“So are you done having kids? Is this your last pregnancy?”
I’ve been asked this after each one of my pregnancies. And until this one (my 4th), I have always responded with a resounding “no!” (with the caveat that none of us are entitled to a baby and we can’t always predict secondary infertility). But keep the babies coming! No plans to stop! Enough for a quidditch team!
But this time my answer is different. “Yes. Maybe. I don’t know. I can’t imagine doing this again.”
This is my 4th pregnancy with Hyperemesis Gravidarum (severe morning sickness that can stick around through the whole pregnancy). While I’m now 25 weeks and functioning although queasy 24/7, there were 6-8 weeks I couldn’t get out of bed due to the severity of the nausea/dizzyness/vomiting and then months of being too sick to prepare food or sometimes even walk through the kitchen.
Even being treated with prescription anti-nausea drugs, I could barely get myself showered, dressed, and out of the house for ages.

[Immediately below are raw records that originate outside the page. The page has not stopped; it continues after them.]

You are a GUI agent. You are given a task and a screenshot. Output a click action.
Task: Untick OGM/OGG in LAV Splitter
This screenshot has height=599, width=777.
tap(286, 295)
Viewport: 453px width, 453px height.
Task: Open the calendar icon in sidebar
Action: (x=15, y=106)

It left me feeling very broken. And the months of illness have taken a toll on my whole family.
I’ve had rough pregnancies before, and after my third I took an almost five year break to recover physically and emotionally, but this is the first time I can’t imagine going through it again AT ALL. And these feelings surprised me.
Because I’m only 32. I don’t feel like I’m “done” with newborns and diapers and mothering little ones. But I’m starting to entertain the idea that my family won’t be as big as I dreamed. That maybe our future as parents won’t be in biological parenthood, but maybe in foster care and/or adoption.
You’d think with my experience of pregnancy that the Catholic Church’s teachings on contraception would really cramp my style. In fact I’ve had people ask, “do you wish you could just get your tubes tied and never have to go through this again?” But to be honest, no. I’m so relieved that’s not on the table. I am so grateful that our options are limited to Natural Family Planning, that we will continue to take things one month at a time. That I can’t just do something permanent while I’m still traumatized from another HG pregnancy,.
Asking a laboring mother in transition if she wants to have more kids would be insane, right? Because how can she make that decision in the midst of her agony? Nobody wants to sign up for more kids during transition! During each of my labors I remember thinking, “Important mental note from Haley to Haley: DO NOT EVER DO THIS AGAIN.” But once the baby is born, the joy overcomes the pain. The love is so big that I would do it all over a thousand times it that’s what it would take to meet that tiny person in my arms.
“When a woman is giving birth, she has sorrow because her hour has come, but when she has delivered the baby, she no longer remembers the anguish, for joy that a human being has been born into the world.”- John 16:21
I know our future family planning decisions shouldn’t be made when I’m curled up in fetal position on the bathroom floor, too nauseous to move. Because the truth is I don’t know what the future holds. And I’ve learned enough in three decades of life to know that my plans shouldn’t be set in stone.
My life doesn’t look much like I imagined it would 15 years ago. It is so much better than I imagined. I hope I know better than to hold my plans for life too close.
So if you asked me today what the future holds I would probably say NFP indefinitely and that this is my last pregnancy. I’d tell you that foster care has been an unexpected call on my heart in recent months and that in the future we plan to pursue it. But I’ll hold those plans with open palms. I have to hold them up to God resting in the grace that is the openness to life and generous love that He calls us to.
Maybe down the road my soul will long for those baby kicks again and our family will be in a situation that makes a few months in bed something we can handle in that season. Or maybe we’ll have an unexpected pregnancy someday and I can rest in knowing that God’s plan to bring a new life into the world overcame my expectations. Or maybe God will bring other little souls into our home through foster care and adoption.
Whatever happens, I know it probably won’t look like I expect. And I’m okay with that.
So are we done having kids? Yes. No. Maybe. We don’t plan to actively pursue another pregnancy. This little girl may be our last baby. But will those plans change? Maybe. We don’t have to know what our lives will look like or how our hearts will move in the future. It’s all part of the adventure God has in store for us. And I’m looking forward to seeing how it unfolds. (And also looking forward to the suffering of this pregnancy being replaced by the joy of having this child in my arms.)